**What you have to do:** Rewrite the entries from the line containing "Task: Go to previous page with left chevron" through the end of the entries as a numbered list, skipping blank lines and leaving out the pictures.

**** Given information ****

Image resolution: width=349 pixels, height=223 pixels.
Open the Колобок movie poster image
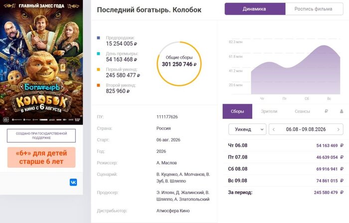(x=41, y=63)
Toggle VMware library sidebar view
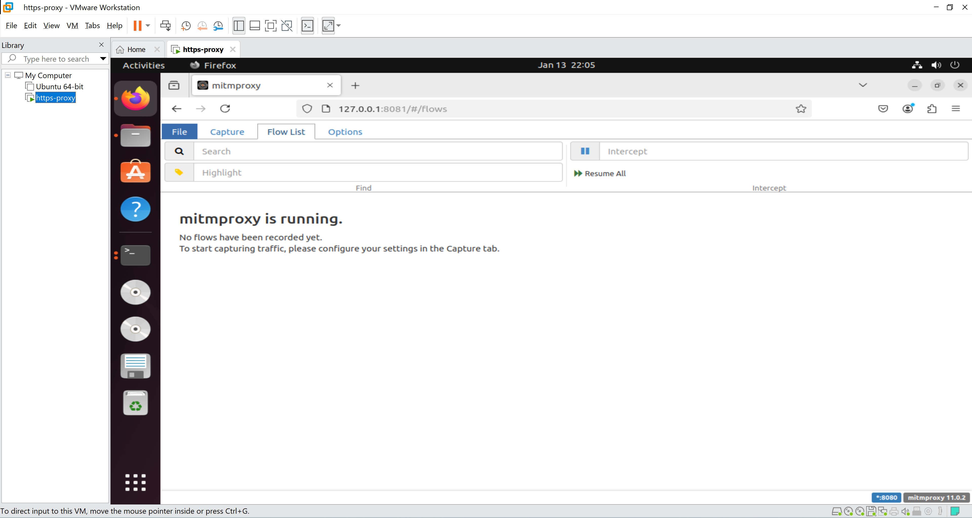 click(x=238, y=26)
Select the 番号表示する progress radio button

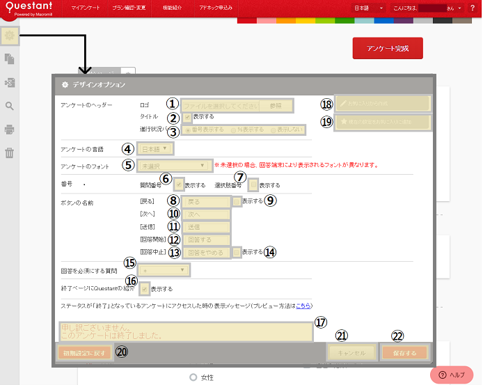pos(187,129)
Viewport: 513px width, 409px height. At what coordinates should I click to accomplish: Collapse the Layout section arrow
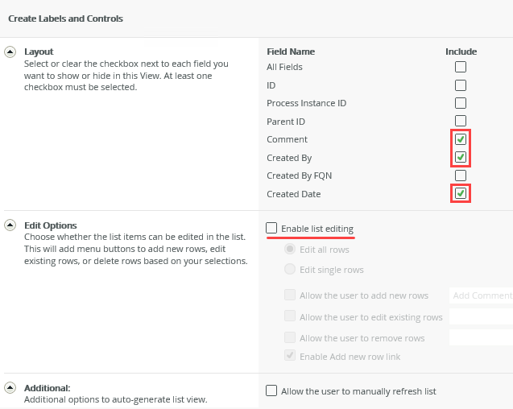pyautogui.click(x=10, y=52)
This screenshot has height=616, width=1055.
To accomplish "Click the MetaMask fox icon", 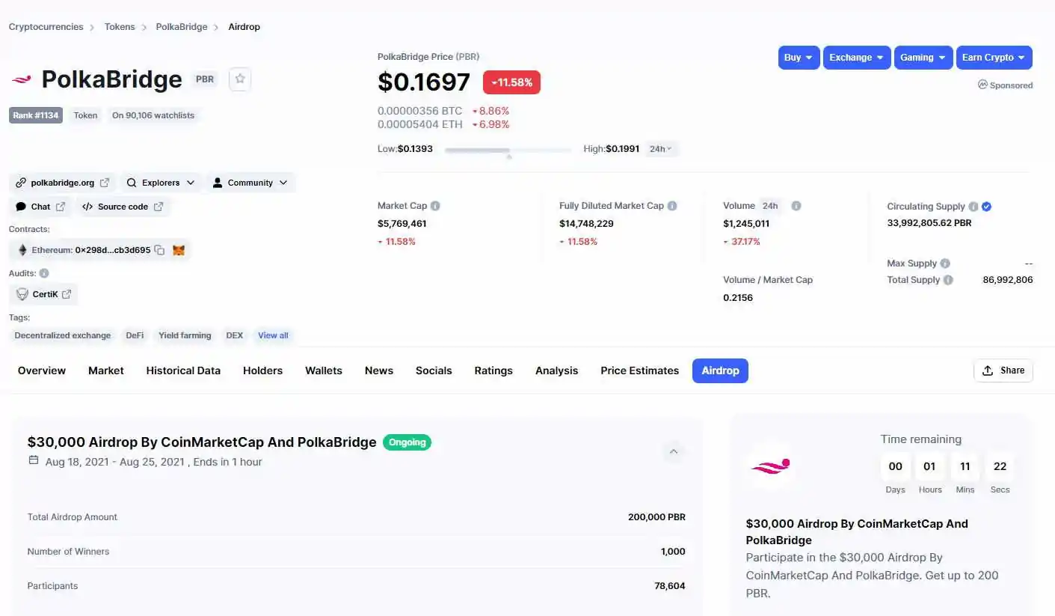I will 179,250.
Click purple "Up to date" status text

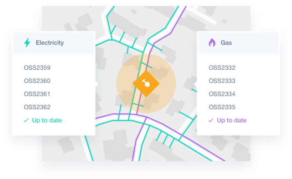point(232,121)
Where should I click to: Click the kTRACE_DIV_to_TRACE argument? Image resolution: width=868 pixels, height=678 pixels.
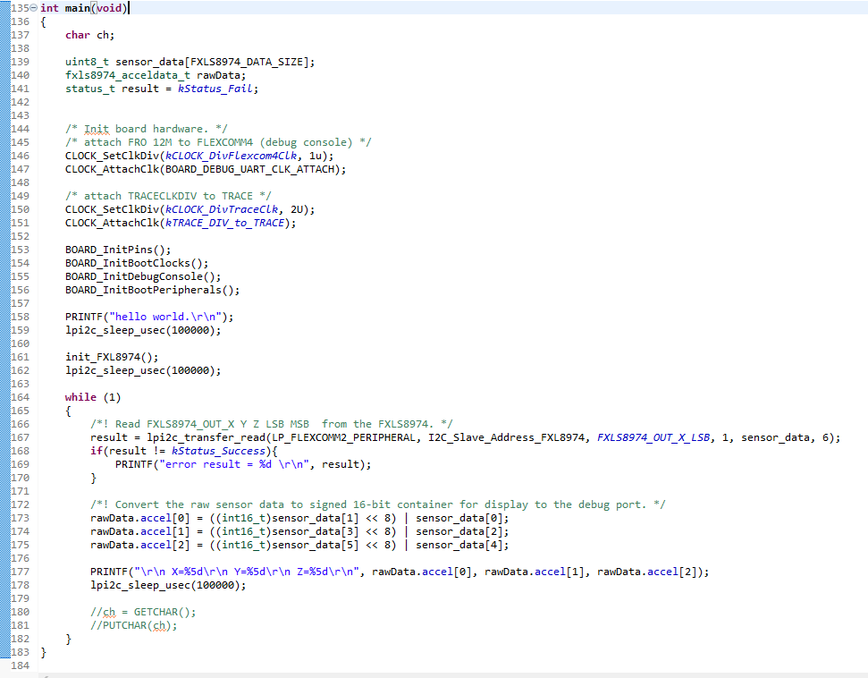(230, 223)
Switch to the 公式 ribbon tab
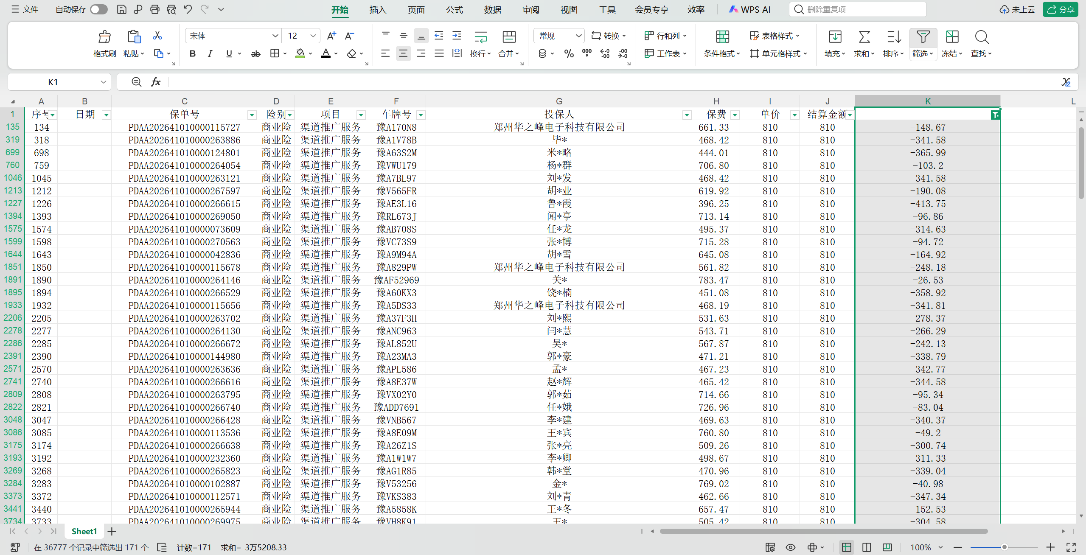 point(454,10)
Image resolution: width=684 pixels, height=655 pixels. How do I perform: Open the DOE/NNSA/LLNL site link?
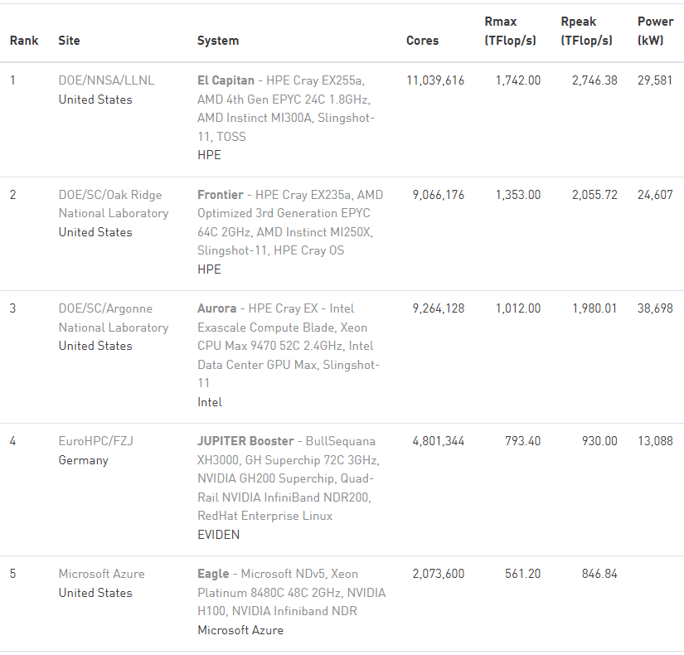pos(106,80)
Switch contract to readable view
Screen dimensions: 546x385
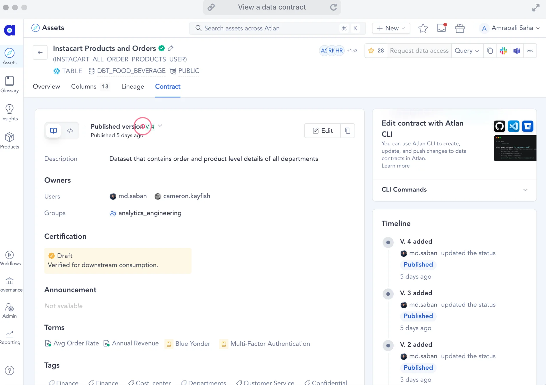(53, 130)
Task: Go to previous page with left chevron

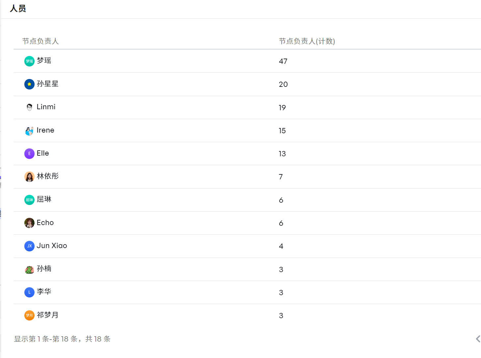Action: pos(478,339)

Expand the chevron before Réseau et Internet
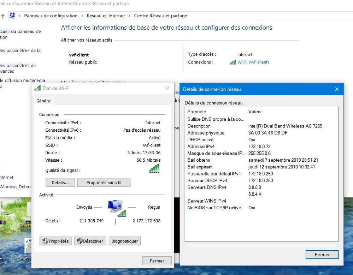[x=82, y=16]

****

**Task output:**
1. Task: Go to previous page with left chevron
2. Action: pos(478,339)
3. Expand the chevron before Réseau et Internet
4. [x=82, y=16]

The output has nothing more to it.